La première va chercher dans les solides résonances du Doom avec des riffs qui transpirent des influences aussi éparses que Métal provenant de groupes comme MASTODON, TYPE O NEGATIVE, ELECTRIC WIZARD ou EYEHATEGOD.

La seconde use de sorcellerie en empruntant et construisant des rythmes emplis de frénésie. SALEM, THE FUTURE SOUND OF LONDON seront des points de repères.

La troisième enfin, va mêler l'électronique en faisant le choix de synthés criards bien mis en avant et l'inspiration plus dronesque du son où le travail de SUNN O))) et JESU sont des appuis.

Si l'annonce simple d'un duo mêlant Electronica et Metal tourne les têtes vers l'indus à la MESHUGGAH ou à la FEAR FACTORY, ADDU est toutefois plus à rapprocher de la démarche d'un NINE INCH NAILS ou de ses compatriotes de DIRGE.

Des premiers ADDU partage la modernité, bien au-delà de la simple utilisation du synthé. Plutôt dans le besoin de faire hurler ceux-ci, de le mettre en avant dans des constructions alambiquées. Des Français, ADDU a en commun l'utilisation et le travail en couche. En exposant autant sa part électronique, le duo français dissimule les évidences Métal pour mieux les alourdir.

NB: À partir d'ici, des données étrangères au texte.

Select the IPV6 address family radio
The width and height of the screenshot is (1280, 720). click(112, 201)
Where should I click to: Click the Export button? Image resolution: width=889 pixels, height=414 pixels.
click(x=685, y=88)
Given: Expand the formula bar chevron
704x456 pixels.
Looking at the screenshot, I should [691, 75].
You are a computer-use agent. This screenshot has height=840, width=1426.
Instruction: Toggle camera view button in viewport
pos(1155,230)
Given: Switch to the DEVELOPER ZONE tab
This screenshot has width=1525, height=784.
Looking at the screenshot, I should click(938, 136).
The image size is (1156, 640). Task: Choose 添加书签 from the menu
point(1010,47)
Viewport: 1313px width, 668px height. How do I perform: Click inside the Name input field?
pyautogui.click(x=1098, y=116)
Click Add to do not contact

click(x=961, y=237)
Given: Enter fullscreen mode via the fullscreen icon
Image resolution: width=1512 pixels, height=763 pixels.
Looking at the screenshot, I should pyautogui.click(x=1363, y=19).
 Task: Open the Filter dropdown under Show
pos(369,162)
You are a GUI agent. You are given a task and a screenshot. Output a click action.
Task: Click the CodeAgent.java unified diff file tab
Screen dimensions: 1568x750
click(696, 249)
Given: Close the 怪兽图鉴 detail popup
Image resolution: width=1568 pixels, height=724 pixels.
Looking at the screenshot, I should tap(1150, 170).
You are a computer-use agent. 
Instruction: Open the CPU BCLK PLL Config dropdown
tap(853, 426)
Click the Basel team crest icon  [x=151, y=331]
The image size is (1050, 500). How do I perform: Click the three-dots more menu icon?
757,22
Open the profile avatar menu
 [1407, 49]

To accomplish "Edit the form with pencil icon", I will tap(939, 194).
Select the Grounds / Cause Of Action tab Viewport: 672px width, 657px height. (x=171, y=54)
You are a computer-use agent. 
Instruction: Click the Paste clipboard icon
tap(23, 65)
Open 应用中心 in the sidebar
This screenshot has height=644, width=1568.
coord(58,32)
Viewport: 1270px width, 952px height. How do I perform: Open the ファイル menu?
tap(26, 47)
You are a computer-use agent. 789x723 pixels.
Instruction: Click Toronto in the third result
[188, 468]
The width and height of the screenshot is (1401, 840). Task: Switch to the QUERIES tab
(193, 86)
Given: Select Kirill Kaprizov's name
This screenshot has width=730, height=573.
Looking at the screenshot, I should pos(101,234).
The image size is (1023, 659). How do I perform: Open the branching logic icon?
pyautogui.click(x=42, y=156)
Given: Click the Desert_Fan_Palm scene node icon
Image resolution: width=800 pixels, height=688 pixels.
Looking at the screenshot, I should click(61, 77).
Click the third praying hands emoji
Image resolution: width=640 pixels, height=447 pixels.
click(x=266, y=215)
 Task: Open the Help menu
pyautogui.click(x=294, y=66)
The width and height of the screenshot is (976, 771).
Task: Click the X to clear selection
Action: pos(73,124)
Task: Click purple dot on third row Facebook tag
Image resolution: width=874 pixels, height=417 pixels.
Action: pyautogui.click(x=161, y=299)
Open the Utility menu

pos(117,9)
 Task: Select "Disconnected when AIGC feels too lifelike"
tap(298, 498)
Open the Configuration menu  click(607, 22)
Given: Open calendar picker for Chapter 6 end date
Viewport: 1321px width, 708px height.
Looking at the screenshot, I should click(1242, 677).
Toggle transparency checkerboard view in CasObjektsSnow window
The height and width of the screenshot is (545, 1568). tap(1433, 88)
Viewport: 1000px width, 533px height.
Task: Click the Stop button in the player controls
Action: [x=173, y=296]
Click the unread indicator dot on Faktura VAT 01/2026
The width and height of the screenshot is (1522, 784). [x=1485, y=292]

Même si l'électronique se taille un bonne part dans les 8 compositions de l'album, les ambiances et le jeu des nappes tantôt synthétisées, tantôt grattées, tantôt vibrées, bénéficient aussi d'une place de choix. Une dualité d'ailleurs, entre climax et fougue digitale qui déroute par moments.

Au fil du temps toutefois, l'auditeur s'habitue. Certaines ambiances pourraient être plus travaillées et abouties. Se reposant sans doute un peu trop sur l'artificiel pour booster l'interprétation, ADDU arrive malgré tout à renouveler la cause en prenant à contrepied les habitudes des musiques aux ambiances lourdes.

A mon humble avis, le duo français ne réussit peut-être pas à concrétiser cette peur primale visée, mais il tient malgré tout la tempête à bout de bras. Il a oublié de la suggérer et sur l'horaire de la tempête, ADDU a sans doute du retard. Nous ne sommes déjà plus à l'annonce, car elle pointe son nez, la pluie et le vent fouettant déjà très largement nos joues. Elle est toute proche. Nous sommes à la limite de cette dernière et c'est déjà bien suffisamment inquiétant.